Childhood TB Remains a Hidden Epidemic in Most Countries

The World Health Organization today reported that childhood TB remains a hidden epidemic in most countries.

WHO reports that two hundred children die from TB every day. Yet it costs less than three cents a day to provide therapy that will prevent children from becoming ill with TB and 50 cents a day to provide treatment that will cure the disease.

WHO and the Stop TB Partnership have warned that childhood TB continues to be overlooked despite availability of treatment, as the disease often goes undiagnosed in children under the age of 15. Lack access to health services or health workers do not recognize the signs and symptoms of TB in that age group also make the children vulnerable to the disease.

Scanning electron micrograph of Mycobacterium tuberculosis.

WHO recommends that any child living with a TB patient who has an unexplained fever be evaluated by a health worker for TB.
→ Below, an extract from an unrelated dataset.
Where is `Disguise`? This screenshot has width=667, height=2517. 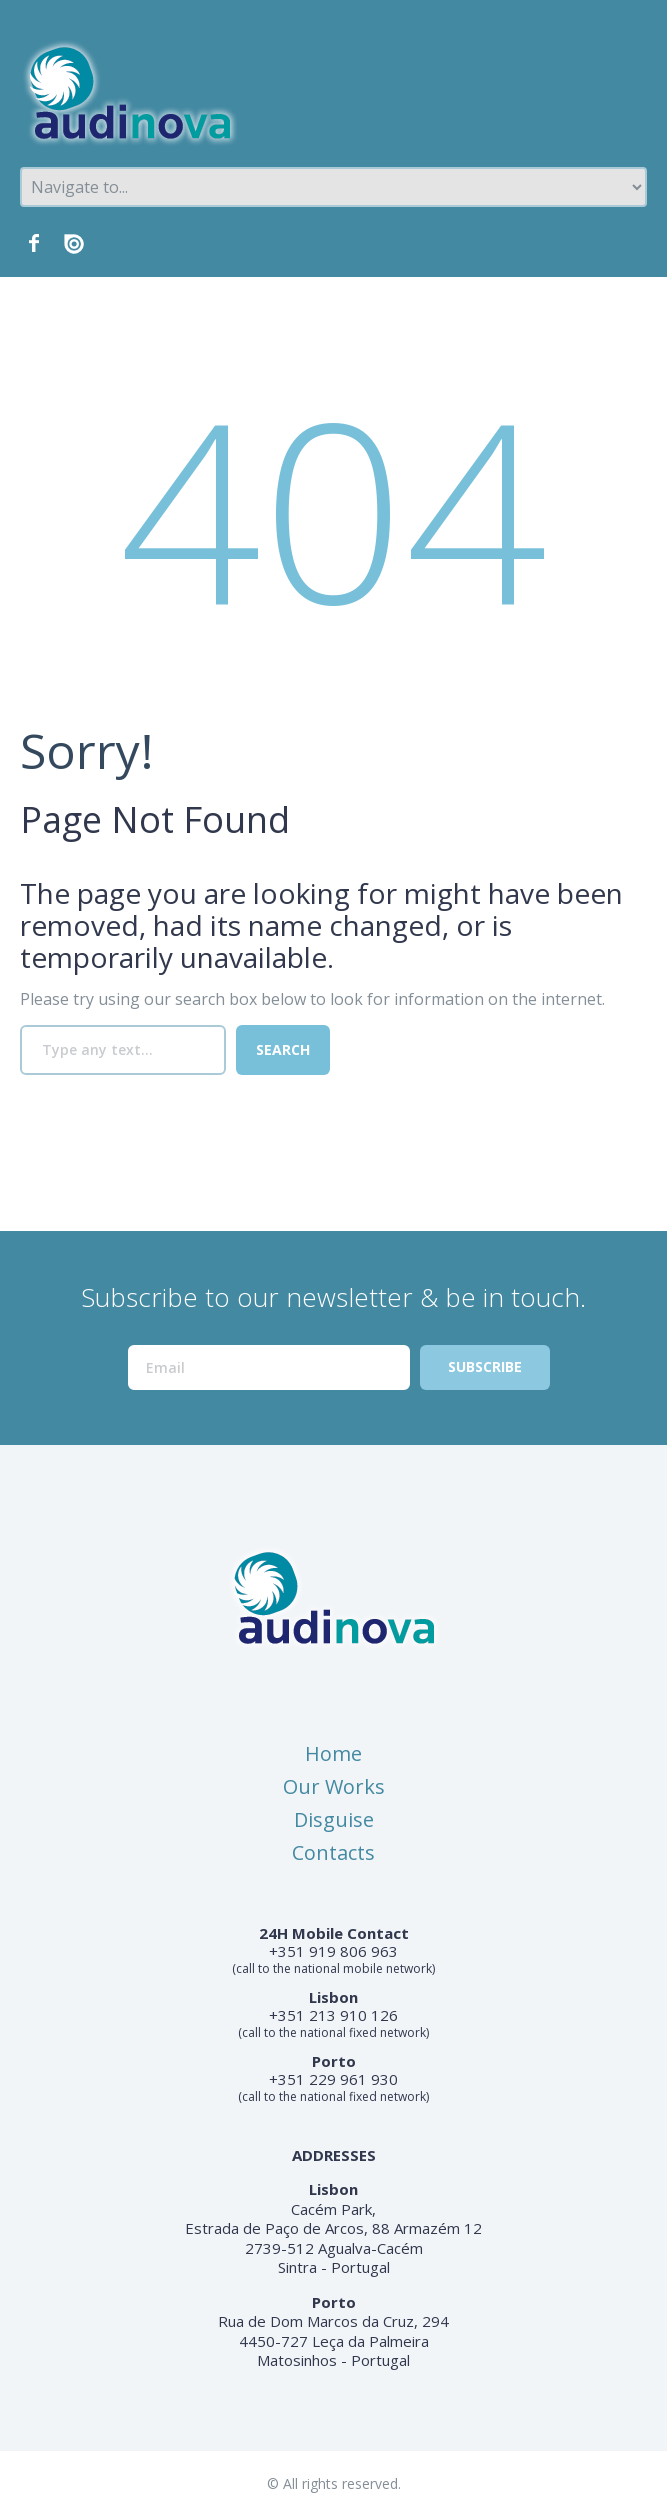 Disguise is located at coordinates (334, 1819).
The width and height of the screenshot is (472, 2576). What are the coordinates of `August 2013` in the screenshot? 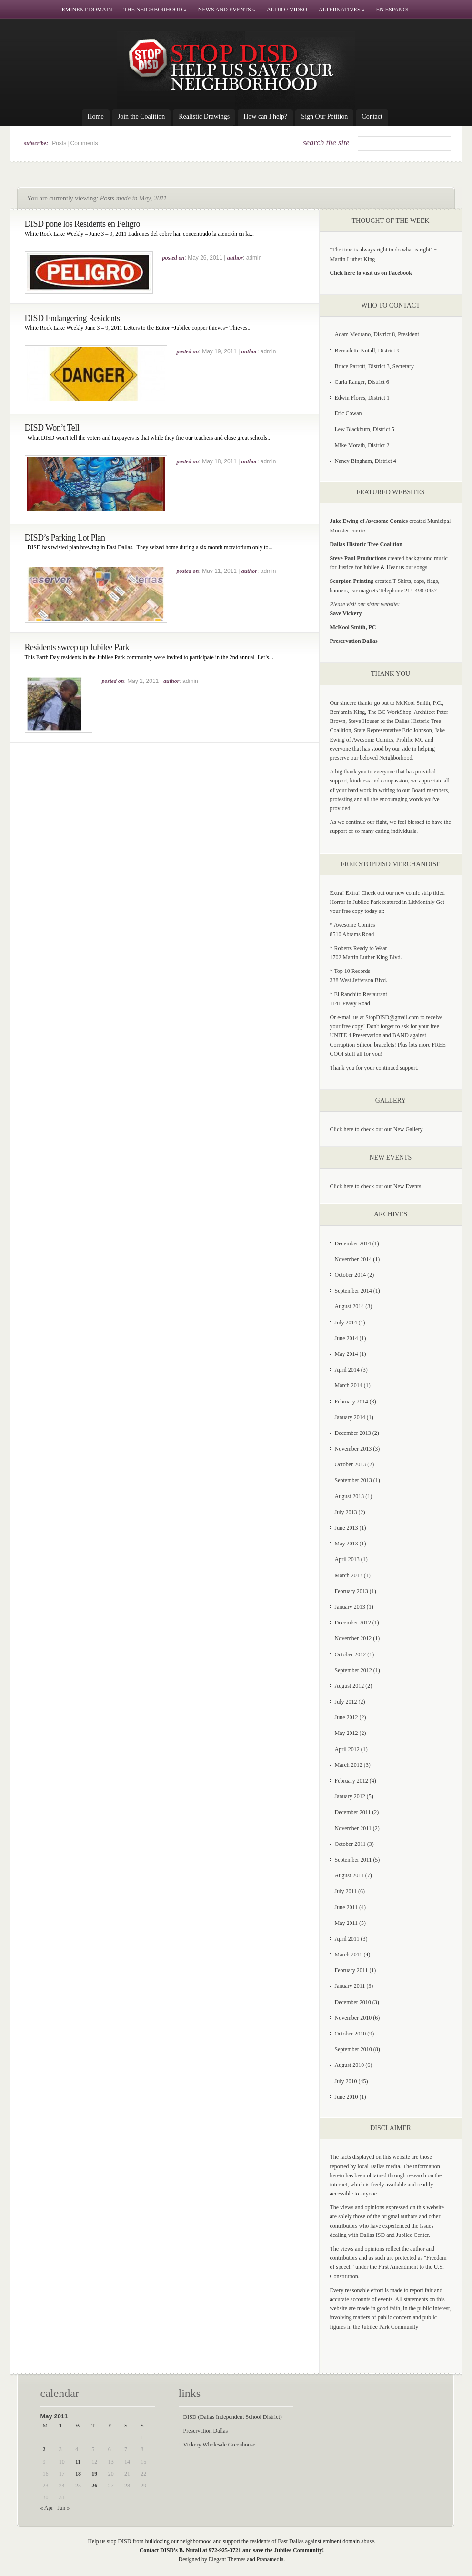 It's located at (349, 1496).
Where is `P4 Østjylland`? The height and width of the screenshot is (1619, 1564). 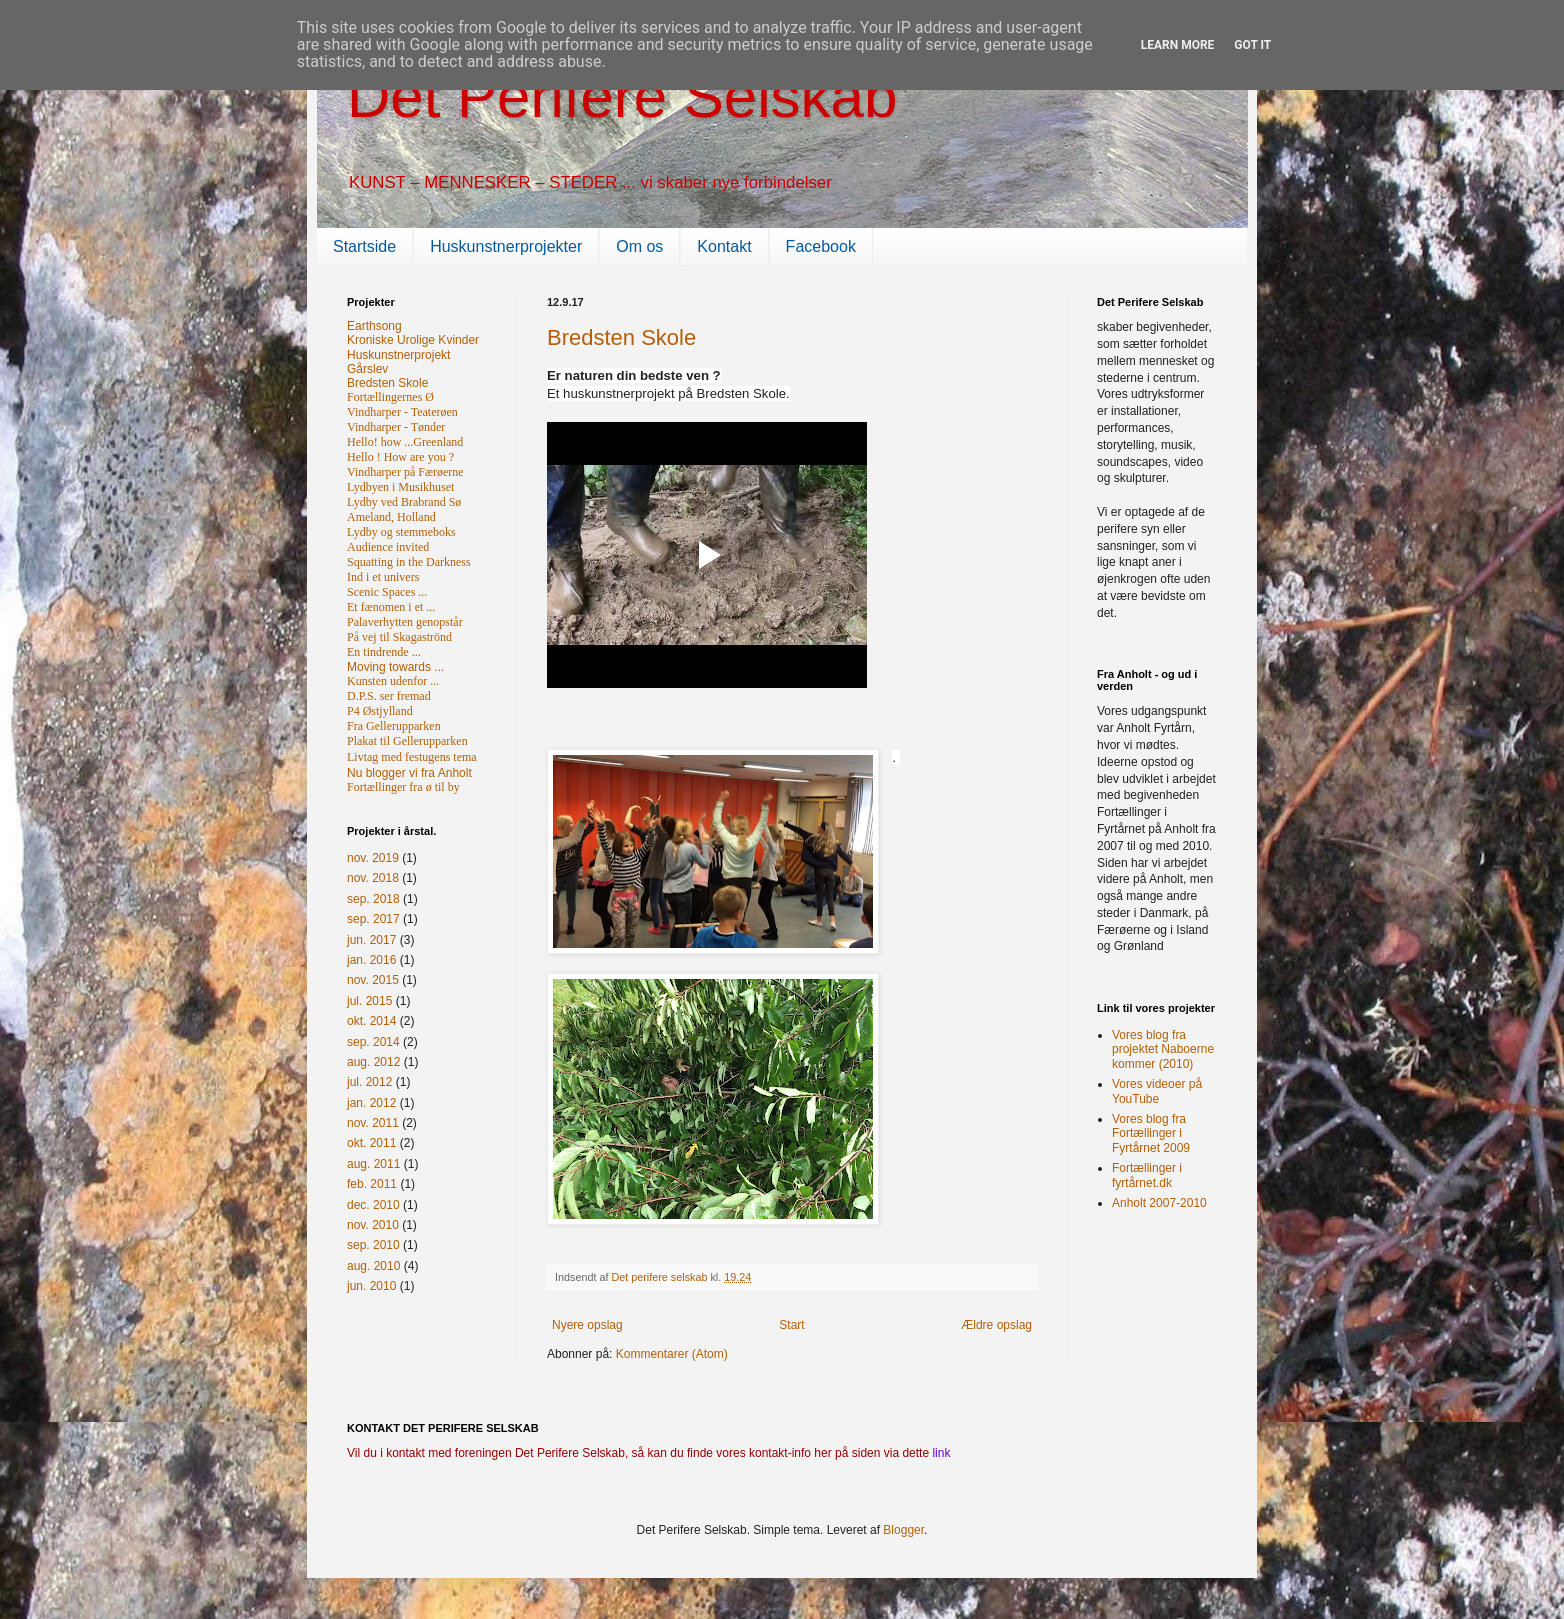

Those found to be healthy should be protected against the disease through preventive therapy with the drug known as isoniazid, while those who are ill should receive full treatment, WHO stressed.

Secretary-General Ban Ki-moon today urged countries to step up their efforts to prevent tuberculosis by increasing access to treatments and improving the quality of their health services to be able to “stop TB in our lifetime.”

Mr. Ban stresses that TB remains a leading cause of death from infectious diseases worldwide, second only to HIV/AIDS.

Last year alone, 8.4 million people contracted TB and 1.4 million died from the disease, Mr. Ban noted.

“For too long, the response has been insufficient.” – Mr. Ban

Mr. Ban underlines that countries have the means to prevent unnecessary deaths, but need to implement policies that not only raise awareness about the issue but provide accessible healthcare to their citizens.

Mr. Ban also calls for “intensified global solidarity to ensure that the children and people of all the countries get medical support, so that they can breathe with health.

WHO notes that the world has made progress on TB: death rates are down 40 per cent overall compared to 1990 and millions of lives have been saved.

However, children have been left behind, and childhood TB remains a hidden epidemic in most countries. It is time to act and address it everywhere, WHO reported.

More than 2 billion people or a third of the world’s total population, are infected with mycobacterium tuberculosis. Tuberculosis is now the world’s seventh-leading cause of death. It killed 1.8 million people worldwide in 2009, up from 1.77 million in 2007. It is one of the three primary diseases that are closely linked to poverty, the other two being AIDS and malaria.

Established in 2001 by WHO, the Stop TB Partnership seeks to realize the goal of eliminating TB as a public health problem and, ultimately, to obtain a world free of TB. It comprises a network of international organizations, countries, donors from the public and private sectors, as well as governmental and non-governmental organizations (NGOs).